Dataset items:
========================================

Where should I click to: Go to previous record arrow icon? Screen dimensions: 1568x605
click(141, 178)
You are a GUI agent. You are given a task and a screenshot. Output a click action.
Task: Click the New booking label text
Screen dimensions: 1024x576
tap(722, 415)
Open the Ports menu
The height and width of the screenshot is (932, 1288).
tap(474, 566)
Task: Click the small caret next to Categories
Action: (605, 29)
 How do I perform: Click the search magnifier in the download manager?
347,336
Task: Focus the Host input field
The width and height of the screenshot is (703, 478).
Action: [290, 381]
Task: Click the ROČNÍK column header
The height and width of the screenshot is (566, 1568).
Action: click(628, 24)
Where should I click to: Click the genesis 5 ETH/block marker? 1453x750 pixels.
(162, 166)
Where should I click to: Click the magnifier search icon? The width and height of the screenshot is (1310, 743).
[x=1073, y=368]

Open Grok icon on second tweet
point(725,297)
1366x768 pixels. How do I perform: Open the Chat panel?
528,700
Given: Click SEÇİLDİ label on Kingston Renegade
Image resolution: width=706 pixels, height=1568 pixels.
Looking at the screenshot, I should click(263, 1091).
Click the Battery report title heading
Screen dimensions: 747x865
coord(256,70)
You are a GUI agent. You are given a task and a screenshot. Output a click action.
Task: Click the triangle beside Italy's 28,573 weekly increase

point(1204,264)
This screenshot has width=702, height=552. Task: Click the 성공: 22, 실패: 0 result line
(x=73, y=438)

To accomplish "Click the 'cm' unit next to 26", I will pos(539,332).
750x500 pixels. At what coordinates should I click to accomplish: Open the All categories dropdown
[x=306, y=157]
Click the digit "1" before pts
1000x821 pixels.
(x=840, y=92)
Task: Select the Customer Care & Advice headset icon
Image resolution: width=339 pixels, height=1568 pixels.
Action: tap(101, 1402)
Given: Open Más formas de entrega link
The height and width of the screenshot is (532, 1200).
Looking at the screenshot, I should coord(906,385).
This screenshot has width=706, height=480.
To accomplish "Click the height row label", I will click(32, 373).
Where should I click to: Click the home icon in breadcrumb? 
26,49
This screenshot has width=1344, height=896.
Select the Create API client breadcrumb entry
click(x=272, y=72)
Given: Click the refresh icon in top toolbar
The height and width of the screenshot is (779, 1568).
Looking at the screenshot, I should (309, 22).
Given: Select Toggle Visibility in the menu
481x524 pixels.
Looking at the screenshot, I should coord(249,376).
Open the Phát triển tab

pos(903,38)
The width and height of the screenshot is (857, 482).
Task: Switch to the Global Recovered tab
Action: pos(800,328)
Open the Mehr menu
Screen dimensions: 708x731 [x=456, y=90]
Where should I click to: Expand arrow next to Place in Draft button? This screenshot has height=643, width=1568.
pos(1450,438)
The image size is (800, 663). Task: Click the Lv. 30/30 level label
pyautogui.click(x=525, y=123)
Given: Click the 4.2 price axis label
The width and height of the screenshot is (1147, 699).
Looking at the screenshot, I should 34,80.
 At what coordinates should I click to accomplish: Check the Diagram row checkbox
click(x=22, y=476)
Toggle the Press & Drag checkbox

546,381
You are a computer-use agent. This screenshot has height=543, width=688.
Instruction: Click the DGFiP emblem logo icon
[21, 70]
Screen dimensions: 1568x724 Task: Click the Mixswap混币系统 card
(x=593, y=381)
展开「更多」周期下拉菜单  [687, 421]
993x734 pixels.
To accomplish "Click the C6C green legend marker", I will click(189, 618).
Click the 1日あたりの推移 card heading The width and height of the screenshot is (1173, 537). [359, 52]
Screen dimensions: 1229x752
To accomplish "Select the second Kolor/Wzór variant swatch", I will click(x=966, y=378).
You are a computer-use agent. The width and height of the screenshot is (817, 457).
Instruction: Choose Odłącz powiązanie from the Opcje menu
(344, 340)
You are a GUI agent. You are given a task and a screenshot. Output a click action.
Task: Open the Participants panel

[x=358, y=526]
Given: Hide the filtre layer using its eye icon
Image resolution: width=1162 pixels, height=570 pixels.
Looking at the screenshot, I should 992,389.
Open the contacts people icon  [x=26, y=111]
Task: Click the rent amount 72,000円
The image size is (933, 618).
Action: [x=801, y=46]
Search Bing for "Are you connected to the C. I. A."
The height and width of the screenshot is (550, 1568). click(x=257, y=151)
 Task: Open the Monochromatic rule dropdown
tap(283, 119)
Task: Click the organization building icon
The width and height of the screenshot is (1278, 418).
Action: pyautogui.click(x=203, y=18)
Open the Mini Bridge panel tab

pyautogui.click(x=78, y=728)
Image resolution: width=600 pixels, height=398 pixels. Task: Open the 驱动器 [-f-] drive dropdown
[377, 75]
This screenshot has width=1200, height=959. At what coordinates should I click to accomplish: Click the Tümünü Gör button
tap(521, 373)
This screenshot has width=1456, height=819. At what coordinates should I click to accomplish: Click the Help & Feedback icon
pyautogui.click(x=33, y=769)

========================================

The line with "This screenshot has width=1200, height=959." and all lines after it through the end of the data above: write these out exactly and add nothing.

**Result of this task**
This screenshot has width=1200, height=959. At what coordinates should I click to accomplish: Click the Tümünü Gör button
tap(521, 373)
This screenshot has width=1456, height=819. At what coordinates should I click to accomplish: Click the Help & Feedback icon
pyautogui.click(x=33, y=769)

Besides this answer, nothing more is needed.